Screenshot grounding data:

#####

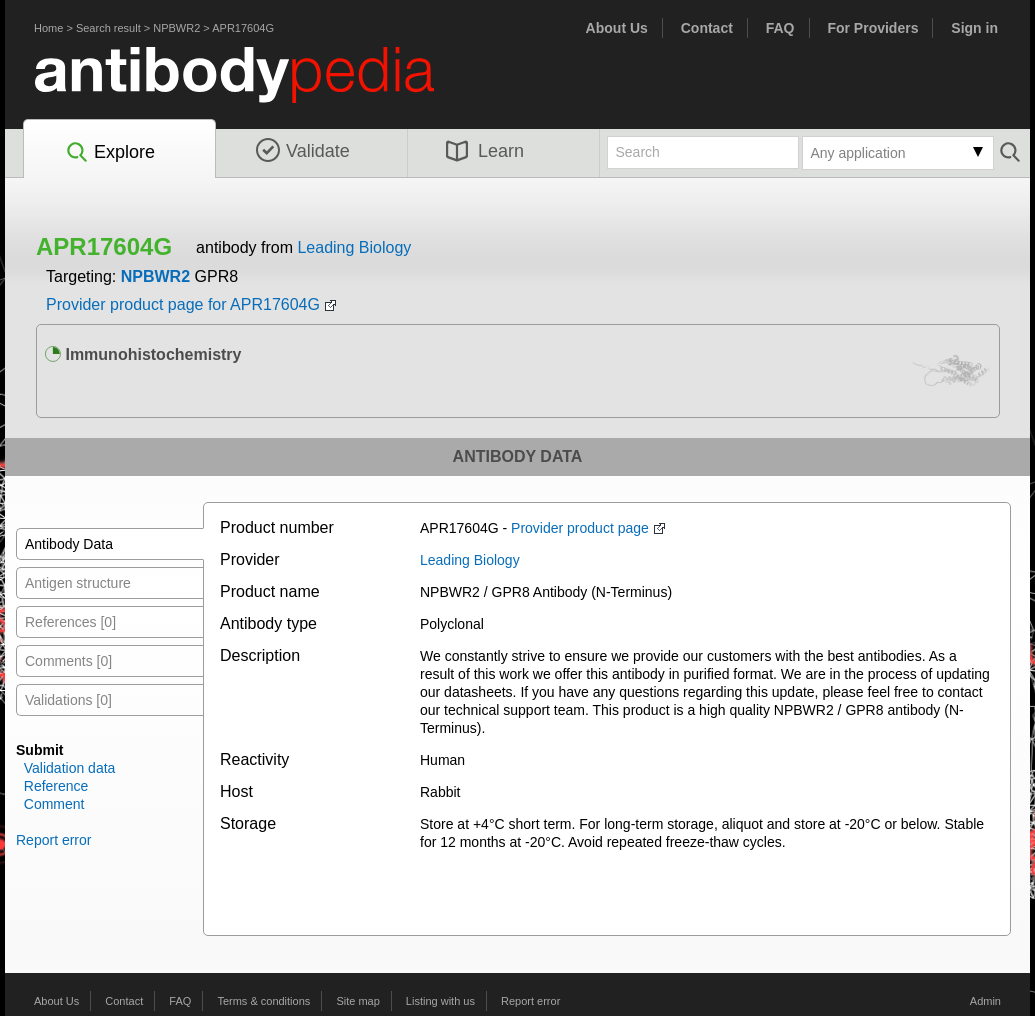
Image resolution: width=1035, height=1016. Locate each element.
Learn (485, 151)
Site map (357, 1001)
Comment (54, 804)
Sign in (974, 28)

#####

WORK ITEM: Retype each line of the records exactly as it reads; no pictures belong in the copy.

RESPONSE AREA:
Image resolution: width=1035, height=1016. Locate each element.
Learn (485, 151)
Site map (357, 1001)
Comment (54, 804)
Sign in (974, 28)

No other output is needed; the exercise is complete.